======== Available records

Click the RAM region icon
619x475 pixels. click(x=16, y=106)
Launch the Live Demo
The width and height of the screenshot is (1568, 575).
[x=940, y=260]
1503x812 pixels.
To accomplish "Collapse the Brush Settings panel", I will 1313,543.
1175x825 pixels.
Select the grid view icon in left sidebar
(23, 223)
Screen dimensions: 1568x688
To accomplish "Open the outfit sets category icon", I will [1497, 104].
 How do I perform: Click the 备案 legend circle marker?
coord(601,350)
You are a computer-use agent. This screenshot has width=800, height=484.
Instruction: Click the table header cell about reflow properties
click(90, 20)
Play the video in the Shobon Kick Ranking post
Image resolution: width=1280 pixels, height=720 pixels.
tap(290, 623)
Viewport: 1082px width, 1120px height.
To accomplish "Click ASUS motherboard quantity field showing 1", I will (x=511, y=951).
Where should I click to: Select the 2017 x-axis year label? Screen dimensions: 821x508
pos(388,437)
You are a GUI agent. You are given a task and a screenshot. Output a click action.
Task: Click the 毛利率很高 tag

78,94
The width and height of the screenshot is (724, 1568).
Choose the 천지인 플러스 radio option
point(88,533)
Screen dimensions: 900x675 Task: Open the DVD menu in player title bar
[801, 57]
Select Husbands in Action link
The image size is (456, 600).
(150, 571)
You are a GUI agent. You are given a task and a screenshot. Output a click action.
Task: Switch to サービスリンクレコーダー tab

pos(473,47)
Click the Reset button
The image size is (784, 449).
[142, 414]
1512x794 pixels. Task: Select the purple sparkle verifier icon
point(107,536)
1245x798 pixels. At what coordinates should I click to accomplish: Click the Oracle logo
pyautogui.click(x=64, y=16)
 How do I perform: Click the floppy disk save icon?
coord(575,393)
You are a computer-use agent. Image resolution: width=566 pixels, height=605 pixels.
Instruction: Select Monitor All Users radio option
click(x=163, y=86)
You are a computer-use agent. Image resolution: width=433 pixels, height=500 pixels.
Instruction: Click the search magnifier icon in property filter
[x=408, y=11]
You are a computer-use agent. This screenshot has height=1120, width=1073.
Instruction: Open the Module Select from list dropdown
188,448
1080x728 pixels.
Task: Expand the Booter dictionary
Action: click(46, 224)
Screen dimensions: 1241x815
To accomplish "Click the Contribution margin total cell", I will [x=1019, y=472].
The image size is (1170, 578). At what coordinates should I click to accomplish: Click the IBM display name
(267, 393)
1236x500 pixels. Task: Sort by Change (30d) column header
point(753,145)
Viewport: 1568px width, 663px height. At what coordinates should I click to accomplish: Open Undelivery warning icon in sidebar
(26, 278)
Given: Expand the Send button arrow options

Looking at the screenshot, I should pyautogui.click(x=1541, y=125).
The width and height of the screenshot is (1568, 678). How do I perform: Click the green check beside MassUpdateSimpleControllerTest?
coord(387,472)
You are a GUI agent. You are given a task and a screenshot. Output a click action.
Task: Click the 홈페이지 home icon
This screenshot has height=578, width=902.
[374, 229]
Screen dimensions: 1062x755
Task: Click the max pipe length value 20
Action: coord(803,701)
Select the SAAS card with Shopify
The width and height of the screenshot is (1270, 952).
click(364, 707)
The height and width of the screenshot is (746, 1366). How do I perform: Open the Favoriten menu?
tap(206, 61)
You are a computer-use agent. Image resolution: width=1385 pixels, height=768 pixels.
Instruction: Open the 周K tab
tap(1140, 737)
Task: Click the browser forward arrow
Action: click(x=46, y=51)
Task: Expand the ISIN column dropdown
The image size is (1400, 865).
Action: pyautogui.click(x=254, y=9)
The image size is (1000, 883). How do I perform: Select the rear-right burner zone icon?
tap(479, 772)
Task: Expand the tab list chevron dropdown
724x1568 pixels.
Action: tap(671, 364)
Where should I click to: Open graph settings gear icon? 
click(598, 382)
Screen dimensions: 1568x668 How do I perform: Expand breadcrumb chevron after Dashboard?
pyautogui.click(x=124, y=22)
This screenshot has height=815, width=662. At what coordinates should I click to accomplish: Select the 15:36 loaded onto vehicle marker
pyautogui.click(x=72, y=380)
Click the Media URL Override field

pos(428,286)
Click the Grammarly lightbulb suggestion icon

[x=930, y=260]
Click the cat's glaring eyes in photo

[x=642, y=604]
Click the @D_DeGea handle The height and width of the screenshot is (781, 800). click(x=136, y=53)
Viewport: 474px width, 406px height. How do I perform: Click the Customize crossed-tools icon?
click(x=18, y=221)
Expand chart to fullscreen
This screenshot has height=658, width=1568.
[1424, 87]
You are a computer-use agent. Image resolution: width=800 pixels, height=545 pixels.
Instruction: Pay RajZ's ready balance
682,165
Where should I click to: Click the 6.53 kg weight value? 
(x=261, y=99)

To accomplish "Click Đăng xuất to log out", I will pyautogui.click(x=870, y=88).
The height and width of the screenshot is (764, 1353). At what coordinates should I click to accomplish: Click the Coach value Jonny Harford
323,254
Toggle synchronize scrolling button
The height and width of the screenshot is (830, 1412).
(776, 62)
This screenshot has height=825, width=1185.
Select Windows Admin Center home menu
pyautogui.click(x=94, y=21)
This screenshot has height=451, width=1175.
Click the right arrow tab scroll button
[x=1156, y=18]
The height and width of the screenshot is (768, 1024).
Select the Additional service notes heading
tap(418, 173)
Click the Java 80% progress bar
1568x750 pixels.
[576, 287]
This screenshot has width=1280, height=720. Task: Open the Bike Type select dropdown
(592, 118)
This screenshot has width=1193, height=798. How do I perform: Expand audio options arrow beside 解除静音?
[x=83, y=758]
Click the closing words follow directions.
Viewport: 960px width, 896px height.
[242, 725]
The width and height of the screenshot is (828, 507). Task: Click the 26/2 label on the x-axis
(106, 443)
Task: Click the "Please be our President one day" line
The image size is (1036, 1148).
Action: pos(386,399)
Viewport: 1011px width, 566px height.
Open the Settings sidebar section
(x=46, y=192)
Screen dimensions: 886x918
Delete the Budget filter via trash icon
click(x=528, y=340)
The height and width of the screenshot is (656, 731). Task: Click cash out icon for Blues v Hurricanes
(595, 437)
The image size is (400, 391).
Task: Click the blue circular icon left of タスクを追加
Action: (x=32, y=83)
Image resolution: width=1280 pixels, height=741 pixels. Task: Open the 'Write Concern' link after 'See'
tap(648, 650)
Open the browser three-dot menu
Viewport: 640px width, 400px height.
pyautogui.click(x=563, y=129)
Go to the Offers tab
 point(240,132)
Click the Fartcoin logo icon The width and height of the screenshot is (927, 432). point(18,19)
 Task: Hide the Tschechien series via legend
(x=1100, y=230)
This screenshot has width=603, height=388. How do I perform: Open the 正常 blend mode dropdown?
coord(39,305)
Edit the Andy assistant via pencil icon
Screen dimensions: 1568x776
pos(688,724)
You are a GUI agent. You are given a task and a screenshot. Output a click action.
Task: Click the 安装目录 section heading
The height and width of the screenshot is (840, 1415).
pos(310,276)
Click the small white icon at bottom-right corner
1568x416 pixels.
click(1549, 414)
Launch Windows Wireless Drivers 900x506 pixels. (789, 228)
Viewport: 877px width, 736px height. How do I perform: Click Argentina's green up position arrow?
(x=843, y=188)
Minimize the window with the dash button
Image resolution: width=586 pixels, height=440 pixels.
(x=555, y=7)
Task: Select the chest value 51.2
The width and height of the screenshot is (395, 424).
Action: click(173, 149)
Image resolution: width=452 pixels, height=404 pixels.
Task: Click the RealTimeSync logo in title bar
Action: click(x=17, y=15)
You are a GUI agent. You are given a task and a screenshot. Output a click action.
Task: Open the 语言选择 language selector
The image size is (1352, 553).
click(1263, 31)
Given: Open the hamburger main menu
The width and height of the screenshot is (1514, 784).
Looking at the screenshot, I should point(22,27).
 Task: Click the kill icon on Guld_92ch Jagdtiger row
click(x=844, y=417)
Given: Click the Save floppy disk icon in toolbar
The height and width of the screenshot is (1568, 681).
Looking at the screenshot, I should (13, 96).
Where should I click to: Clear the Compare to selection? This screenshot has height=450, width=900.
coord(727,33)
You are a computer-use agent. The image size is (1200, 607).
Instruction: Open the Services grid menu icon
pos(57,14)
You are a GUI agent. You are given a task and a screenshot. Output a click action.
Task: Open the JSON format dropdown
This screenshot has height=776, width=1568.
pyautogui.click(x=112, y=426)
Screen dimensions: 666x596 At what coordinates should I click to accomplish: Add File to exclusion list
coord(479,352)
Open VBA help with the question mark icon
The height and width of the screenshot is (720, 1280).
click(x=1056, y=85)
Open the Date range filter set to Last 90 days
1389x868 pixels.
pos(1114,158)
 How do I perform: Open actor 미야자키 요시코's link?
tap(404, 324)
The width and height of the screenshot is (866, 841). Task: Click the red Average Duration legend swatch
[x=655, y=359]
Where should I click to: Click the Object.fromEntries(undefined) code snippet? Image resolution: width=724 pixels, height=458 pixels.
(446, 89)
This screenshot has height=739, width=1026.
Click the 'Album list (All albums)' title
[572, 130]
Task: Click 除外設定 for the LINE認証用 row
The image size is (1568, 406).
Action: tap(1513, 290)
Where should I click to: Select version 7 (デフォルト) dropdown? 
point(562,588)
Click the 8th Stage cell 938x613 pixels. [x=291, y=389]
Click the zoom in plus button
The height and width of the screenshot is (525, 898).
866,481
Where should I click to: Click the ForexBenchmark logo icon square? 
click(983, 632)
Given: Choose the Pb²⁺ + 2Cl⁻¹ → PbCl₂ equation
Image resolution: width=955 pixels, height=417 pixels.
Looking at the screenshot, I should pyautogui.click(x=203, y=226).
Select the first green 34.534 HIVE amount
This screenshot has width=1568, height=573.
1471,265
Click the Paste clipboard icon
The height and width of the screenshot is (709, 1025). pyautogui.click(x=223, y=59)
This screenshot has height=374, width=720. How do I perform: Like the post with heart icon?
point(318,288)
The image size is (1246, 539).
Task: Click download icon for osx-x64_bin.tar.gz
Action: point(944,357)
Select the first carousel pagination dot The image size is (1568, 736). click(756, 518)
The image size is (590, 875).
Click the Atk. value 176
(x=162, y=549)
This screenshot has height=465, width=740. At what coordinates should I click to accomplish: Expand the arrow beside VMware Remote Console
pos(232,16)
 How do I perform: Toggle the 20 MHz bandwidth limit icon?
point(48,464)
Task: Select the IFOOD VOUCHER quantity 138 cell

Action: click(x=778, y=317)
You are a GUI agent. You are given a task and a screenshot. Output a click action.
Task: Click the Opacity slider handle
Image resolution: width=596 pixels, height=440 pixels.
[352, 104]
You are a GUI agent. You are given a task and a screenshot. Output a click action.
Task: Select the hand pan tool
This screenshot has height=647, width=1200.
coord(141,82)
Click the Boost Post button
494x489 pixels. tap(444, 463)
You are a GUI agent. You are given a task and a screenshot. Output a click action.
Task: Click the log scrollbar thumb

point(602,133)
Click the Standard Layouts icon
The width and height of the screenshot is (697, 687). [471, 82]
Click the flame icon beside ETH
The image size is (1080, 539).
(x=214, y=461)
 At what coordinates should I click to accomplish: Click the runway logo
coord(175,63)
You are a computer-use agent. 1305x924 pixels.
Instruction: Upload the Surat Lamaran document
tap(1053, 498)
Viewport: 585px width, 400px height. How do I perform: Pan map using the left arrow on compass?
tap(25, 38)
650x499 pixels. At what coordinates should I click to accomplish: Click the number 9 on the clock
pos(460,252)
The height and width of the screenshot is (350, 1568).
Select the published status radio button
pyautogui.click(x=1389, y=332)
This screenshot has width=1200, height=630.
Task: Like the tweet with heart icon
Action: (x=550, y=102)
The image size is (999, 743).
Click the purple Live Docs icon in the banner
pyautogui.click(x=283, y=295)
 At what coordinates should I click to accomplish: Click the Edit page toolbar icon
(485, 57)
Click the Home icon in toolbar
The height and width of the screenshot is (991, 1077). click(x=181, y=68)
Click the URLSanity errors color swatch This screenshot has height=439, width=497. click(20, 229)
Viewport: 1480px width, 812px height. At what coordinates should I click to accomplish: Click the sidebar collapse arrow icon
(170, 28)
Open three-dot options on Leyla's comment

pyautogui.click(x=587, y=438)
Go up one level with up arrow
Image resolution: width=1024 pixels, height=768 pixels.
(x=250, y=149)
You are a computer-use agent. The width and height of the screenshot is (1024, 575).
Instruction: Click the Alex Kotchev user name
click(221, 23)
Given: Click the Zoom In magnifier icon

================

For the records given here, say how many lines hold the string "computer", with no further words.

**Result of the task**
9